*** Document text Section Begins ***

A new report, released by Good Things Foundation, sets out the economic impact of digital inclusion in the UK and finds that investment of £1.4 billion could reap economic benefits of up to £13.7 billion.
The paper is based on analysis by the Centre for Economics and Business Research, commissioned by Good Things Foundation in partnership with Capita. It sets out the economic case for investing in interventions to help digitally excluded people build their basic digital skills.
The authors state that, “Understanding the scale of these economic benefits should be critical for those making decisions about policy and investment, at a national, regional and local level.”
The research is the latest of a series of reports from Good Things Foundation which makes the business case for digital inclusion. They estimate a £9.47 return for every £1 invested in digital inclusion.
The report highlights the progress that’s been made over recent years and estimates the number of people without basic digital skills in the UK has fallen from 12.4 million at the end of 2019 to an estimated 10.6 million by the end of 2022.
But there is clearly still a long way to go. The report claims that while the digital divide may have narrowed it has also deepened.

*** Document text Section Ends ***
*** Provided information Section Begins ***

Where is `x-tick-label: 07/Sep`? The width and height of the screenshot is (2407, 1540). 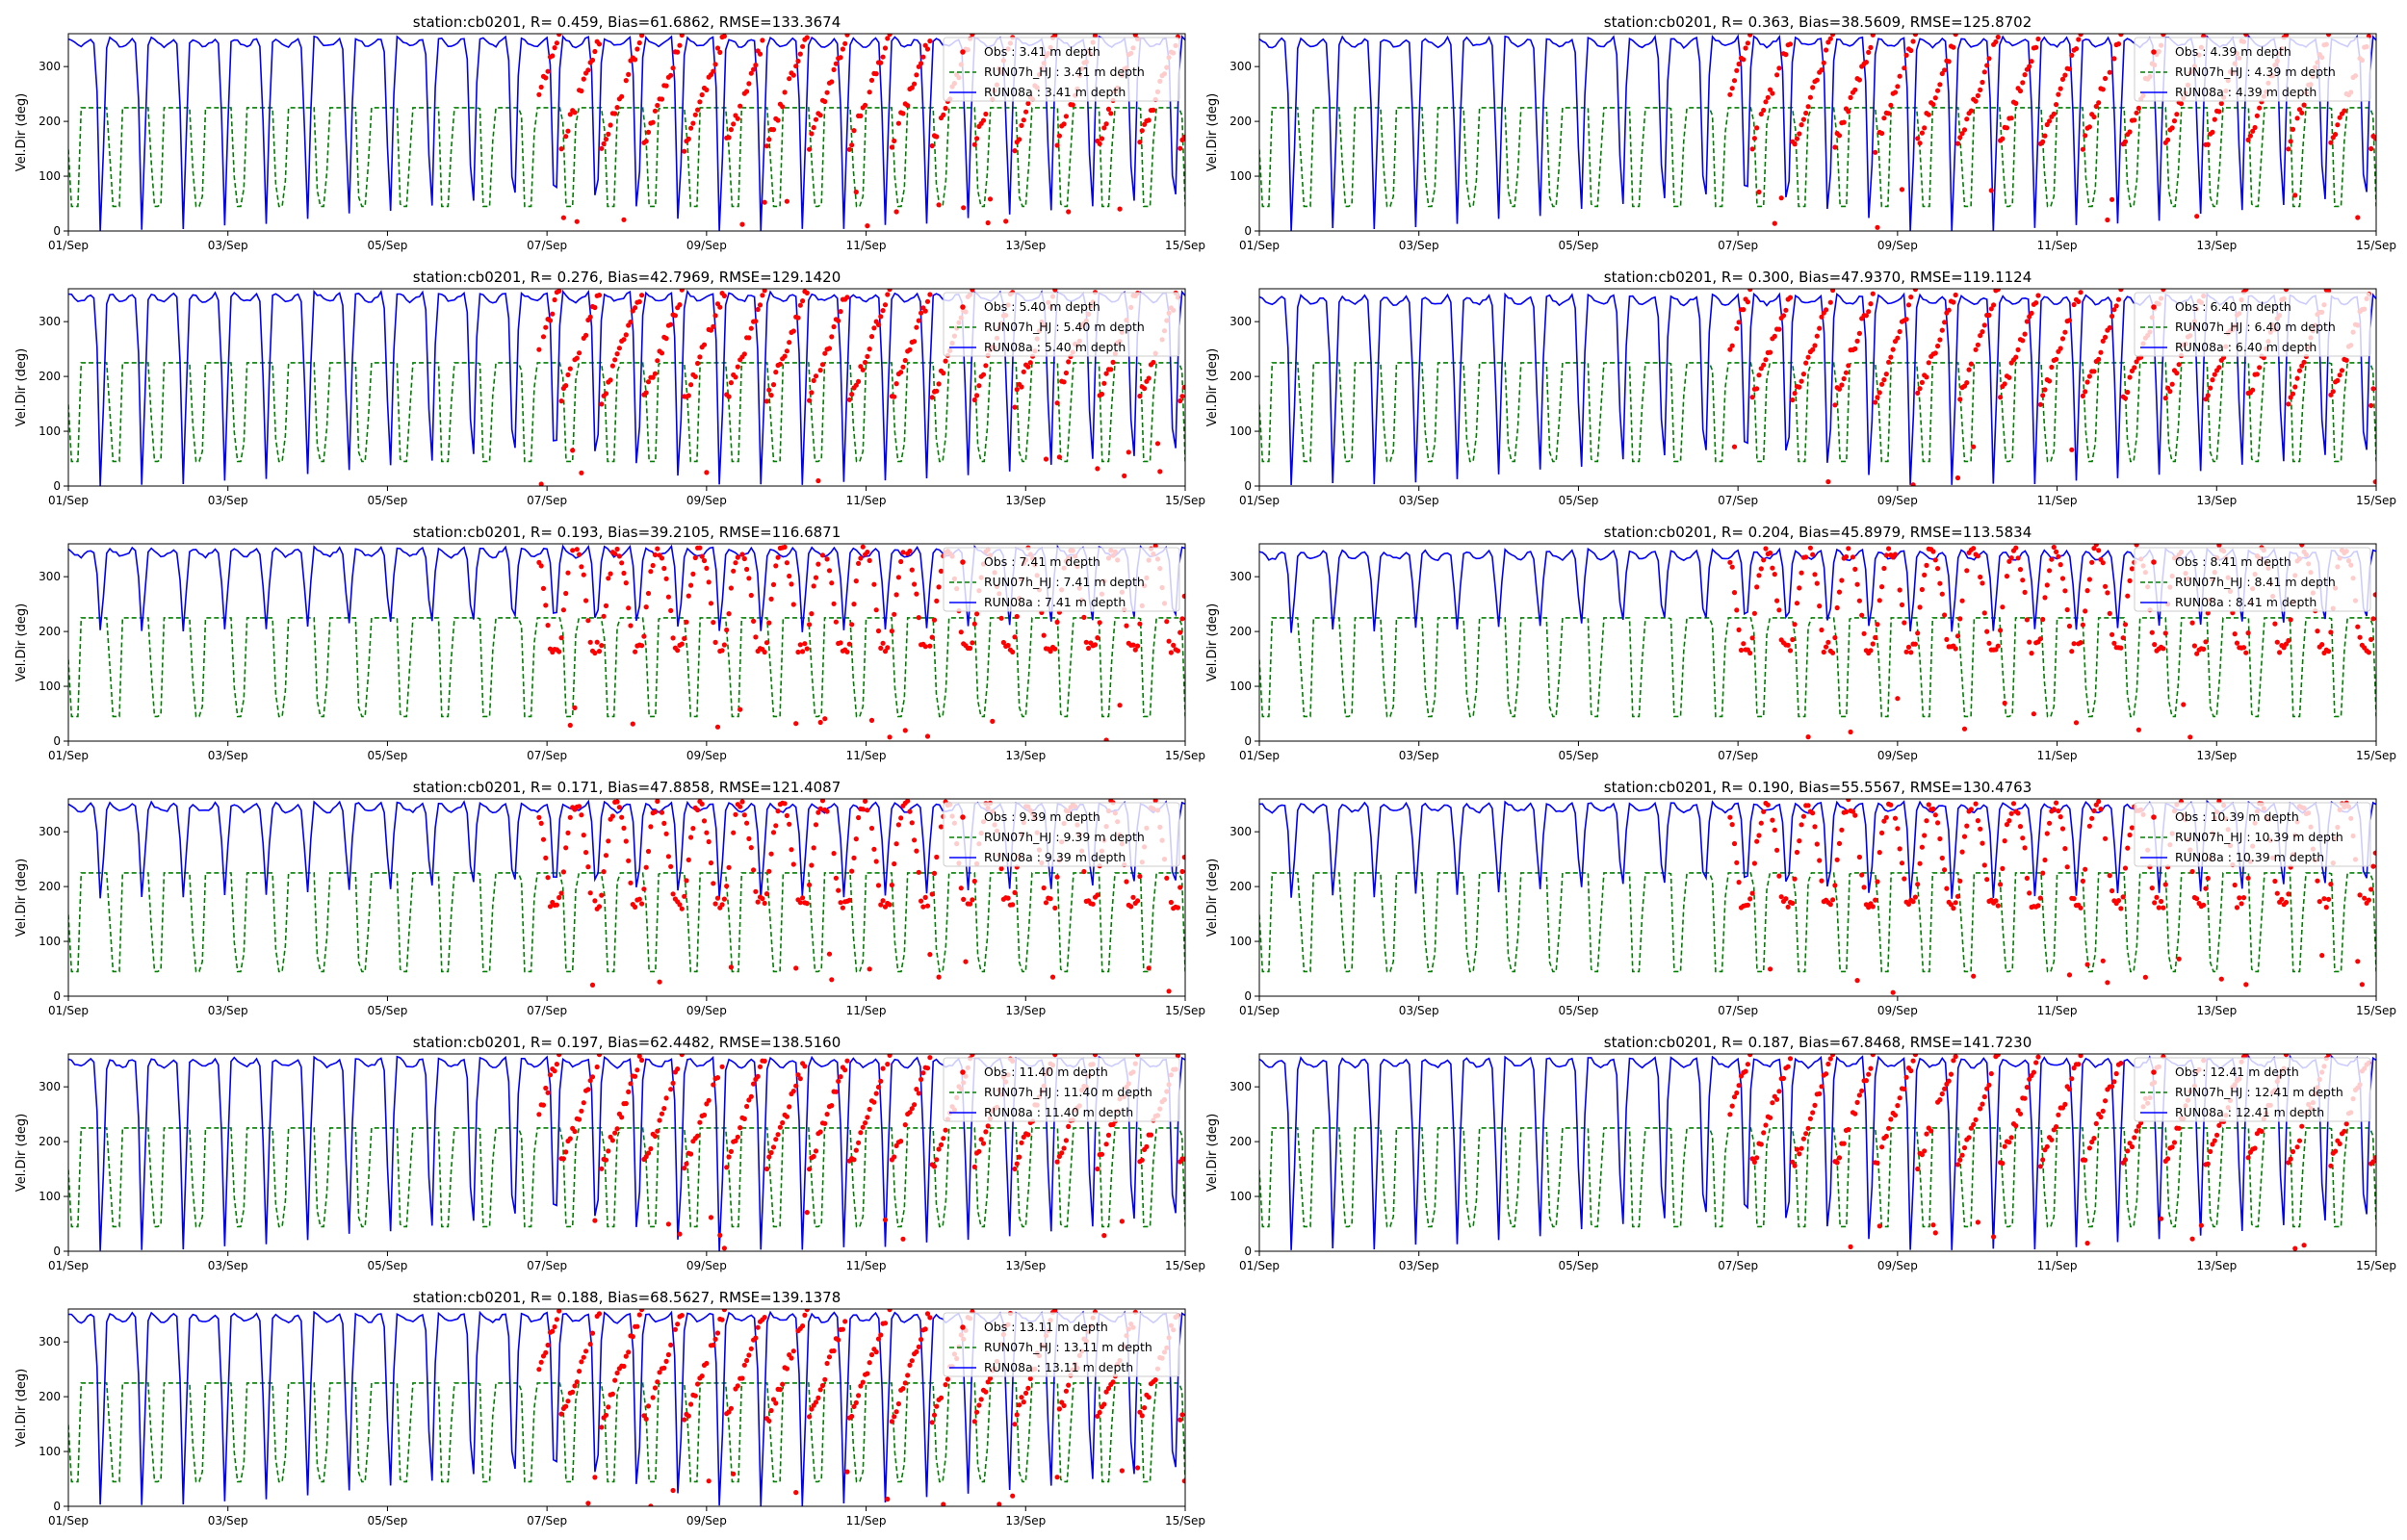 x-tick-label: 07/Sep is located at coordinates (547, 245).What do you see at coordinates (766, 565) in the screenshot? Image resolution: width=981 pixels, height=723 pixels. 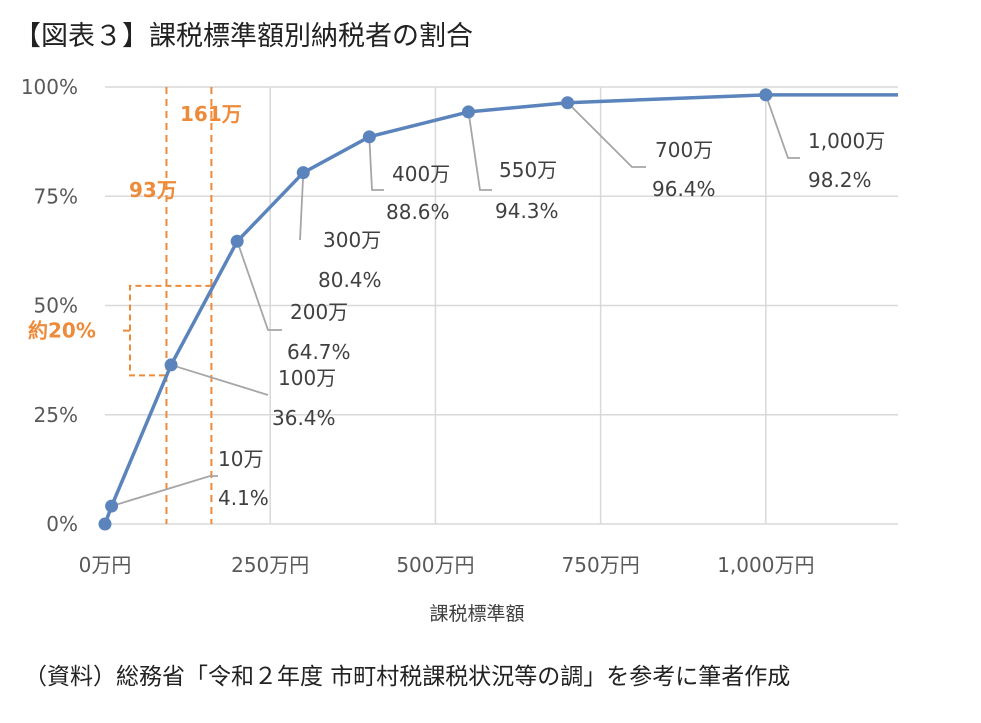 I see `x-tick-label: 1,000万円` at bounding box center [766, 565].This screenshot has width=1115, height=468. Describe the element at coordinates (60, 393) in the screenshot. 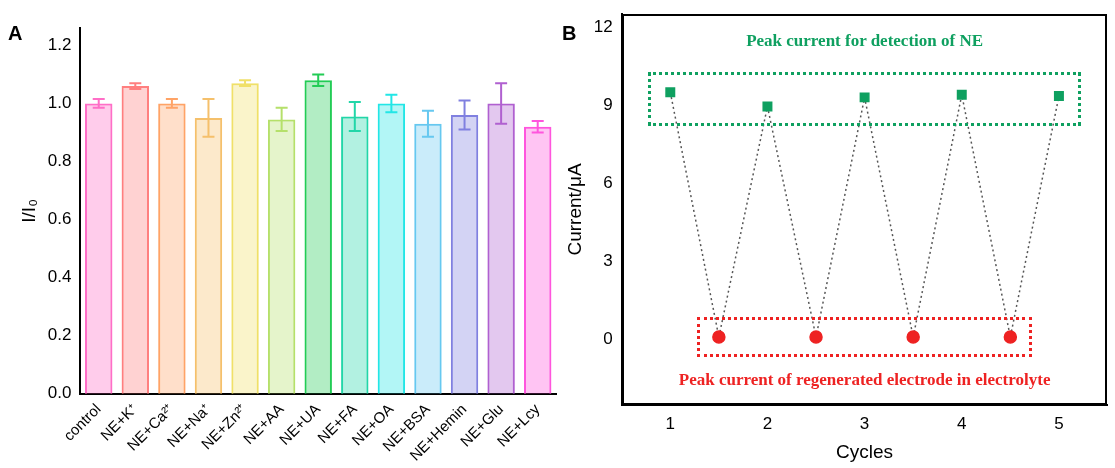

I see `y-tick-label: 0.0` at that location.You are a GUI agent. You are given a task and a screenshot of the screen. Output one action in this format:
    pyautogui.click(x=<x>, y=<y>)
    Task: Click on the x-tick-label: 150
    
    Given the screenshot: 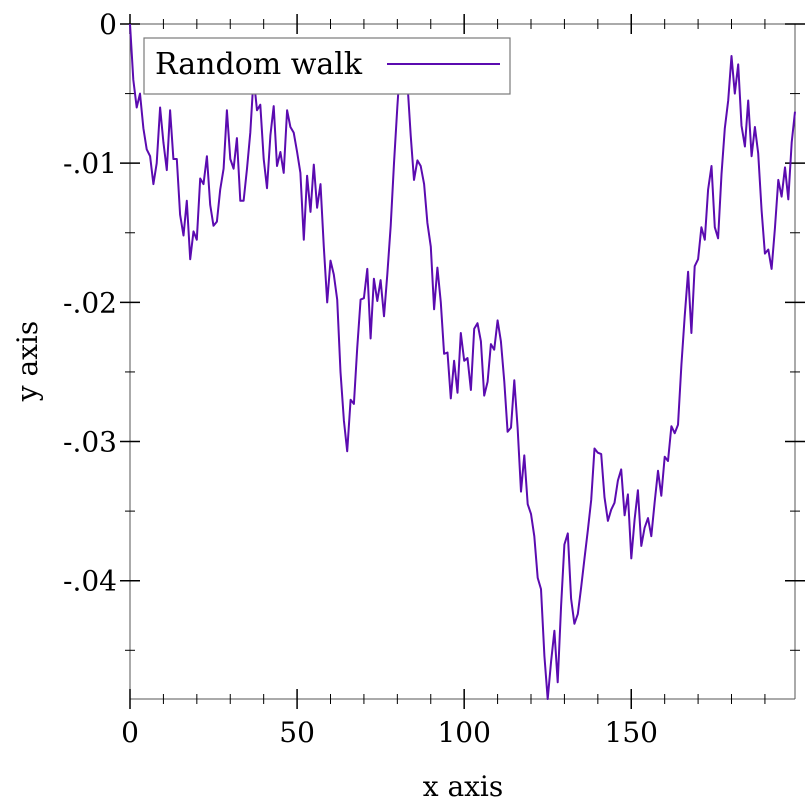 What is the action you would take?
    pyautogui.click(x=632, y=732)
    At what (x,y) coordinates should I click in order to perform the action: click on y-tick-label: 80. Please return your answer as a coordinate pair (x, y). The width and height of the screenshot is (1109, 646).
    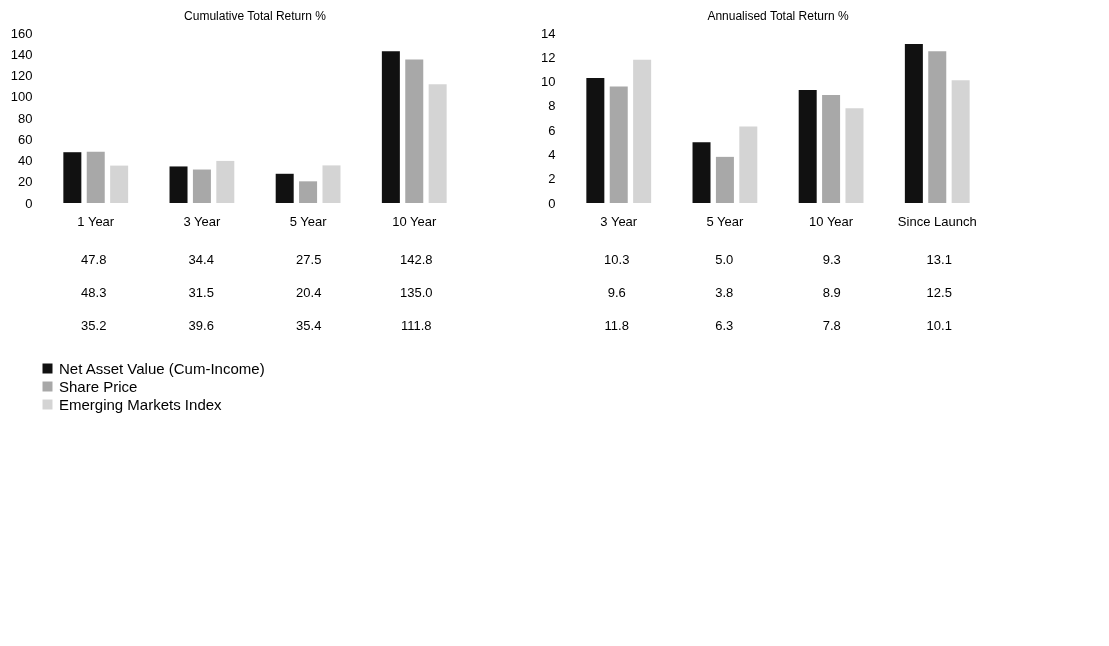
    Looking at the image, I should click on (26, 118).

*** Provided information Section Ends ***

**Requirement:**
Answer these from the digital inclusion article:
1. Which organization carried out the analysis the paper is based on?
2. What return is estimated for every £1 invested in digital inclusion?
3. About how many people in the UK were estimated to lack basic digital skills by the end of 2022?
Draw only on the digital inclusion article for your answers.

**Task output:**
1. The Centre for Economics and Business Research
2. £9.47
3. 10.6 million